Since this is a survey data, columns in the dataset all have categorical variables. It’s not appropriate to use clustering techniques such as dendrogram and k-means clustering method. Therefore, Parallel Set chart, which is compatible with categorical data, is taken into considerations in this case. The width of polylines indicate the frequency of how often each category occur and the width of bar reflects the percentage of each response. The code below is an example of examining the relationship between the usage of different tools and role of respondents.
Use geom_parallel_sets, geom_parallel_sets_axes, geom_parallel_sets_labels to plot the Parallel sets
# group by all the tools
selected_tool <- c(col_list[2], col_list[10:25])
tool <- survey %>% group_by(survey[selected_tool]) %>%
summarise(freq = n())
# gather the data.frame into long form
tool <- gather_set_data(tool, 1:17)
# plot parallel set, Role of respondents are used to fill
ggplot(tool, aes(x, id = id, split = y, value = freq)) +
geom_parallel_sets(aes(fill = `Role`), alpha = 0.3, axis.width = 0.2) +
geom_parallel_sets_axes(axis.width = 0.2) +
geom_parallel_sets_labels(colour = 'orangered1', angle=360, size = 3) +
theme(axis.text.x = element_text(face="bold", angle = 90, size=14))

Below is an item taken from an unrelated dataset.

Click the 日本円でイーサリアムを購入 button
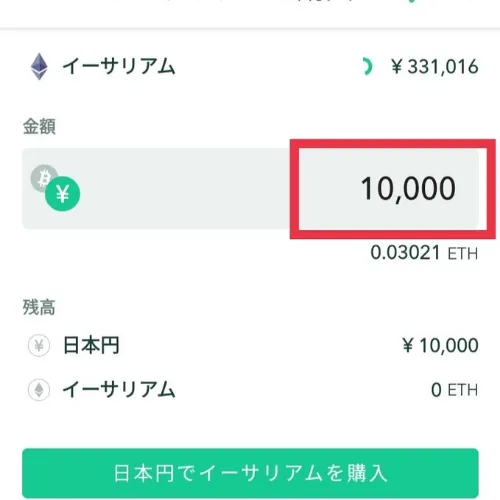The width and height of the screenshot is (500, 500). (250, 473)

As we can see from the parallel chart, Designer, Developer, Engineer, Leadership, Other and Scientist show similar trend across the usage of tools ‘ArcGIS’, ‘D3’, ‘Excel’, ‘ggplot2’, ‘Illustrator’, ‘Leaflet’, ‘Mapbox’, ‘Matplotlib’, ‘Pen&Paper’, ‘Plotly’ and ‘Python’. The result of Analyst category is quite distinctive, compared to other categories. Analyst respondents don’t use majority of tools listed, except for Excel, R and Tableau. Besides, percentage of Academic respondents is relatively small, but their responses are very interesting. As shown in the chart, the majority of Academic respondents don’t use any of the tool listed in the survey. Based on this parallel chart, we can roughly summarise the data into 3-4 groups.
Similarly, let’s take a look of the relationship between different charts used in production in the last 6 months and role of respondents.
# group by all the charts used
selected_chart <- c(col_list[2], col_list[26:40])
chart <- survey %>% group_by(survey[selected_chart]) %>%
summarise(freq = n())
# gather the data.frame into long form
chart <- gather_set_data(chart, 1:16)
# plot parallel set
ggplot(chart, aes(x, id = id, split = y, value = freq)) +
geom_parallel_sets(aes(fill = `Role`), alpha = 0.3, axis.width = 0.2) +
geom_parallel_sets_axes(axis.width = 0.2) +
geom_parallel_sets_labels(colour = 'orangered1', angle=360, size = 3) +
theme(axis.text.x = element_text(face="bold", angle = 90, size=14))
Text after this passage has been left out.